Task prompt: The data below holds a line containing "March 2021 (1074, 511)" and a line containing "February 2012 (1084, 1706)"; please quote exactly those two lines and every line between them, and nothing else.
══ Records
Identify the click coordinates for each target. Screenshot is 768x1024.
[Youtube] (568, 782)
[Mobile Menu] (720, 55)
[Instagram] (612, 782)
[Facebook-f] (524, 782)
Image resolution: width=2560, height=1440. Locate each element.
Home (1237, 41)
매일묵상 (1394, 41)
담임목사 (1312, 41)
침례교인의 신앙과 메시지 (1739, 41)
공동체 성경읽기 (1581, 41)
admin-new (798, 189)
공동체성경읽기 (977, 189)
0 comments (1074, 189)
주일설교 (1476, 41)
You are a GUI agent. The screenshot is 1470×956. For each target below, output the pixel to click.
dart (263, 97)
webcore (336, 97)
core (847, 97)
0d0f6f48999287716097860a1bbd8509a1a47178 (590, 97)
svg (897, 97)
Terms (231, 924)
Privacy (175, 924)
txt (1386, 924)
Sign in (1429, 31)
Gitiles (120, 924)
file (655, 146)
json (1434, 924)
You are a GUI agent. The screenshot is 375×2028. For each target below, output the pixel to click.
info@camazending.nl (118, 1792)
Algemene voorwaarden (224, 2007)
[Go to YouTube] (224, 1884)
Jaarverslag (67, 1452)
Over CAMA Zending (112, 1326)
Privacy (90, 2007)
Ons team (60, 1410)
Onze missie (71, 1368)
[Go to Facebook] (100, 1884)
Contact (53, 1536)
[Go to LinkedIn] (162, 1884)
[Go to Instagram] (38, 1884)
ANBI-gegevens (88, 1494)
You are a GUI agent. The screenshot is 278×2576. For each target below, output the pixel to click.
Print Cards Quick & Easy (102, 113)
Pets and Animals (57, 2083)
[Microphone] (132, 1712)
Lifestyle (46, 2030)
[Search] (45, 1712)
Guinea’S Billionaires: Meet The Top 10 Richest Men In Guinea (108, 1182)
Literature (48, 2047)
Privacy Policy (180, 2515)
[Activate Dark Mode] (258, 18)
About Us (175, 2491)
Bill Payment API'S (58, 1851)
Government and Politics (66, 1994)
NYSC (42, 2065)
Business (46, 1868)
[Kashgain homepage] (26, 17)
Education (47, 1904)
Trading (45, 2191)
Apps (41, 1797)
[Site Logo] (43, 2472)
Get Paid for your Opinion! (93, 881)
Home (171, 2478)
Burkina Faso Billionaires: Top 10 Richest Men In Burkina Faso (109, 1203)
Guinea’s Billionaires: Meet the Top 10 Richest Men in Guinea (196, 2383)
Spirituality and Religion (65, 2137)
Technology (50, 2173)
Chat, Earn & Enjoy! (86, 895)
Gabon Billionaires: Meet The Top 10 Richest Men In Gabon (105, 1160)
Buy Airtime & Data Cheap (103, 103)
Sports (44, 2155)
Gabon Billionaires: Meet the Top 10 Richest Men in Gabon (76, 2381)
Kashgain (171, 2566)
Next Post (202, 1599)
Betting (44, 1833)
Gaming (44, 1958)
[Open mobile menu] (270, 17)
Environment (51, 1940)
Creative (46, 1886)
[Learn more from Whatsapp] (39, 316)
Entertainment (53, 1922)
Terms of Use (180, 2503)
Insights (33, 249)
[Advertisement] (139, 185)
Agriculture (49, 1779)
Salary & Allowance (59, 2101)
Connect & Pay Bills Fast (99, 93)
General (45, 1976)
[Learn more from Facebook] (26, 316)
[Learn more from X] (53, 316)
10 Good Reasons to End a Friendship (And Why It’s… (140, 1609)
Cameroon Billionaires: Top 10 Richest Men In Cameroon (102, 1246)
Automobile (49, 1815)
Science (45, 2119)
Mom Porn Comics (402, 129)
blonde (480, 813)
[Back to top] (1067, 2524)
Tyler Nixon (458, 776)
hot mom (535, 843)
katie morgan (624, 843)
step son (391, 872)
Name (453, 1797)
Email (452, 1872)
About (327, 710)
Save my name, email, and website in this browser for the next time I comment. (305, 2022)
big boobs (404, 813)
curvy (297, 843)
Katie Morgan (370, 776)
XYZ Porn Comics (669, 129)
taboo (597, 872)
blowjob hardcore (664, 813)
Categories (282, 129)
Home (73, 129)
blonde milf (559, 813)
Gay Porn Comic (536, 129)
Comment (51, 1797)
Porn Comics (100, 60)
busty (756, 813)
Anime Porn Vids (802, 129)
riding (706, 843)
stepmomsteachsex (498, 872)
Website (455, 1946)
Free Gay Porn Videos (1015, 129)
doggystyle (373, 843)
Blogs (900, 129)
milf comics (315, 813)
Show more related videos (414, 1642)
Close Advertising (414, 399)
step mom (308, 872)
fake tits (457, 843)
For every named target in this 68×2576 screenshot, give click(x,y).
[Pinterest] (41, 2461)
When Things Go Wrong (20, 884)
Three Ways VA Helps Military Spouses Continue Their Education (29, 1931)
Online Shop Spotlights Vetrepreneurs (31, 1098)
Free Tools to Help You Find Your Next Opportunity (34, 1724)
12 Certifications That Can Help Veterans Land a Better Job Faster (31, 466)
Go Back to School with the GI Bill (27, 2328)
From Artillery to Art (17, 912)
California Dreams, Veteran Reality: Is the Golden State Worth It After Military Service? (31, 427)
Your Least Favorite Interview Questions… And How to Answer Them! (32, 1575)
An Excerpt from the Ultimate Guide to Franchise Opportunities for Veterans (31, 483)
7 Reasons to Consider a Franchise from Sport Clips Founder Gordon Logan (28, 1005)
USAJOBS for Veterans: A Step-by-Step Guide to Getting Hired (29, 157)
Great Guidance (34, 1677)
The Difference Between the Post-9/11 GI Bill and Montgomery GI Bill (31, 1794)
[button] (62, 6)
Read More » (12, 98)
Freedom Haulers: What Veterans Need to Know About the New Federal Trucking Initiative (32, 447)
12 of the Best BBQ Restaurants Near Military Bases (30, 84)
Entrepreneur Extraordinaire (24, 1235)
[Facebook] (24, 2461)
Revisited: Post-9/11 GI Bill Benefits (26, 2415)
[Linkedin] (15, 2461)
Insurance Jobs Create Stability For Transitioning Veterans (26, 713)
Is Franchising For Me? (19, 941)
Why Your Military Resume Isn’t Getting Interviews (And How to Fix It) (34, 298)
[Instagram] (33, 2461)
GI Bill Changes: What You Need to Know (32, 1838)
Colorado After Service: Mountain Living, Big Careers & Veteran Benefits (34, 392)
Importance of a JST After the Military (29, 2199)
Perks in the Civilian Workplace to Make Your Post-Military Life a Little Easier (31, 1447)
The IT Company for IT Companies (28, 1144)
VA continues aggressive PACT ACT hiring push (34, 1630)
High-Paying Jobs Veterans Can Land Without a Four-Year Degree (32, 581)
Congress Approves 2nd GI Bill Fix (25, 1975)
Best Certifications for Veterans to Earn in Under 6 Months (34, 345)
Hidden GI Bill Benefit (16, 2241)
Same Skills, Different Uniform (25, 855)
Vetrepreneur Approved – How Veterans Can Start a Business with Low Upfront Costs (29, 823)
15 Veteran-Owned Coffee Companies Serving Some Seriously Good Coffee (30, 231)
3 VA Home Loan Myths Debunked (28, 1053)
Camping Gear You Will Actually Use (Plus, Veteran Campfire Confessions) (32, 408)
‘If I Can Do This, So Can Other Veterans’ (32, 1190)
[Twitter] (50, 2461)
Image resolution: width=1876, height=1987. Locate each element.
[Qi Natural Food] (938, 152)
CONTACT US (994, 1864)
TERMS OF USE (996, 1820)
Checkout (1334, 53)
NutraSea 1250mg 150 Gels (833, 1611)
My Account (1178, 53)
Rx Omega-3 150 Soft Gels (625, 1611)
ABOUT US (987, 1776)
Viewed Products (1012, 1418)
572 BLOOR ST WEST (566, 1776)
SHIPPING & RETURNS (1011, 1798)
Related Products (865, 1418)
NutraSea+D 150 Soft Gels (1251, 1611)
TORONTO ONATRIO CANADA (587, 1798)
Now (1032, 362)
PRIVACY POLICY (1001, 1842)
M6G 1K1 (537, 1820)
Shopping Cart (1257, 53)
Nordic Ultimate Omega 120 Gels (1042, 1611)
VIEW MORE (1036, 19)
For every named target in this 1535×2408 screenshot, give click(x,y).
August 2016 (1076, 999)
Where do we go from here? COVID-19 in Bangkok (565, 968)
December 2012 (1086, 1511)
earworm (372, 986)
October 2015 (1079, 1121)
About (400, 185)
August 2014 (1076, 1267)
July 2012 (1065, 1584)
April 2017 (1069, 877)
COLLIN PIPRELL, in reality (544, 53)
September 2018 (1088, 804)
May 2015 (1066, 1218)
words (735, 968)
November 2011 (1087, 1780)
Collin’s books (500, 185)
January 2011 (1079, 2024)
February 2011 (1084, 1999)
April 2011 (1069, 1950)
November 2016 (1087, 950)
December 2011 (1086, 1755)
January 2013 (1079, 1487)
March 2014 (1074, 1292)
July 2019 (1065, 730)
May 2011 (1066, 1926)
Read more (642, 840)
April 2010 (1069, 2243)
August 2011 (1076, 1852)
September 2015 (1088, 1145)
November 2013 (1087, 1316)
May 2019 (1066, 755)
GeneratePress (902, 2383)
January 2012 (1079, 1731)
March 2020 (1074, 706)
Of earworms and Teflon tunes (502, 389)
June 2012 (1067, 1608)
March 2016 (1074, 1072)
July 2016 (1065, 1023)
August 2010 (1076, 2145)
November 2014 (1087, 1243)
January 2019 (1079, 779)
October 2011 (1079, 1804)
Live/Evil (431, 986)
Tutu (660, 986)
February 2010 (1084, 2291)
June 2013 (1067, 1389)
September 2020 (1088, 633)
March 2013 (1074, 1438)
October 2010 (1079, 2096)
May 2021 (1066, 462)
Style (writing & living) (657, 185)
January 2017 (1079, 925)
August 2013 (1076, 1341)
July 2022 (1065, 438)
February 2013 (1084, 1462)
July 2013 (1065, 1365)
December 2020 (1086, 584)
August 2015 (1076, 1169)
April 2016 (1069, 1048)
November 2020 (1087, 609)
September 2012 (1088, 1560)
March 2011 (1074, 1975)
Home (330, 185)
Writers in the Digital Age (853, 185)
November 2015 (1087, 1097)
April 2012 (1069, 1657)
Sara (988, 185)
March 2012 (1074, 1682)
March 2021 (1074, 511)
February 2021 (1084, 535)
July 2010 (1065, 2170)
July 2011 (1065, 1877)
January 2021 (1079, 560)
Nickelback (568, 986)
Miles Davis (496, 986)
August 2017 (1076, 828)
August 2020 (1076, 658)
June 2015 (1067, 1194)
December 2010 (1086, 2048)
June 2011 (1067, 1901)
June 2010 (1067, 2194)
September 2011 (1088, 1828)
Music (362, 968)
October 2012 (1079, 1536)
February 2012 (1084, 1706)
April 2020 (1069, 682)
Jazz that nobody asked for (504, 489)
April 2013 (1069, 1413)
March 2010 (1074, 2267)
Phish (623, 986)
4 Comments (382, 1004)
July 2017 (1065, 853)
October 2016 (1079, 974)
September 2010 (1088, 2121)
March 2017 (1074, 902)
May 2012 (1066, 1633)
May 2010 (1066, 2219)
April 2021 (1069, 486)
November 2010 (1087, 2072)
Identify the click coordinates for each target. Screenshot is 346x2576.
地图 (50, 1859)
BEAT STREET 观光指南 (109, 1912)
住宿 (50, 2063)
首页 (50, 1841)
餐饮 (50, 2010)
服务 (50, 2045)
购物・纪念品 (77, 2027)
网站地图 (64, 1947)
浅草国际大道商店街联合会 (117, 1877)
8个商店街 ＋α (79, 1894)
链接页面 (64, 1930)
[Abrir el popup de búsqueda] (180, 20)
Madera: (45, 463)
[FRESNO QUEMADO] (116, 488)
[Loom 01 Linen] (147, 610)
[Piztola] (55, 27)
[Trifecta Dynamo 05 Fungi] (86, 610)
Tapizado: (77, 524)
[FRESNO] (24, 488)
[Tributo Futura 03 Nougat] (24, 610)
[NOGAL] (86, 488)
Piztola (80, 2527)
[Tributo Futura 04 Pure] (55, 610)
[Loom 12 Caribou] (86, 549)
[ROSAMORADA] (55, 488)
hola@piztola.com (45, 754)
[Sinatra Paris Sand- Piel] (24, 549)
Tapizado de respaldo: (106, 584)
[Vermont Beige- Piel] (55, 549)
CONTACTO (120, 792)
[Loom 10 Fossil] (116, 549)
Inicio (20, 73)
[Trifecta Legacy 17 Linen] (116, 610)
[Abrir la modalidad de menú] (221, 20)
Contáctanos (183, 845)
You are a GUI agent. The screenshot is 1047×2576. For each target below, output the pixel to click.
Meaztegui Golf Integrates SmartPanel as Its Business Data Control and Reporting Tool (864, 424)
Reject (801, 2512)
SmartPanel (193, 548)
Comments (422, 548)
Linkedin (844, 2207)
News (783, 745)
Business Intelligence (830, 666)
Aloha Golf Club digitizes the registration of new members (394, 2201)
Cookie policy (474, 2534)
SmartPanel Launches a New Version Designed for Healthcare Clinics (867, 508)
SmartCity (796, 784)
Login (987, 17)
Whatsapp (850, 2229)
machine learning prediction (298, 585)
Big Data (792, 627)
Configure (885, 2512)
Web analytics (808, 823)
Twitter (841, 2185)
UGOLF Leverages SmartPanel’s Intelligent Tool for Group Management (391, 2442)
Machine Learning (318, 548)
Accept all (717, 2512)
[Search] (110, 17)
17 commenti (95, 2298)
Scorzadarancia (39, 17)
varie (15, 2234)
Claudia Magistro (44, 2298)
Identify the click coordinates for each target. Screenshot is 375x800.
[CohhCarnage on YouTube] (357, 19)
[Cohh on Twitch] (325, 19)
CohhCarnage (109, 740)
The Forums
════
The answer:
March 2021 (1074, 511)
February 2021 (1084, 535)
July 2010 (1065, 2170)
July 2011 (1065, 1877)
January 2021 (1079, 560)
Nickelback (568, 986)
Miles Davis (496, 986)
August 2017 (1076, 828)
August 2020 (1076, 658)
June 2015 (1067, 1194)
December 2010 (1086, 2048)
June 2011 (1067, 1901)
June 2010 (1067, 2194)
September 2011 (1088, 1828)
Music (362, 968)
October 2012 (1079, 1536)
February 2012 (1084, 1706)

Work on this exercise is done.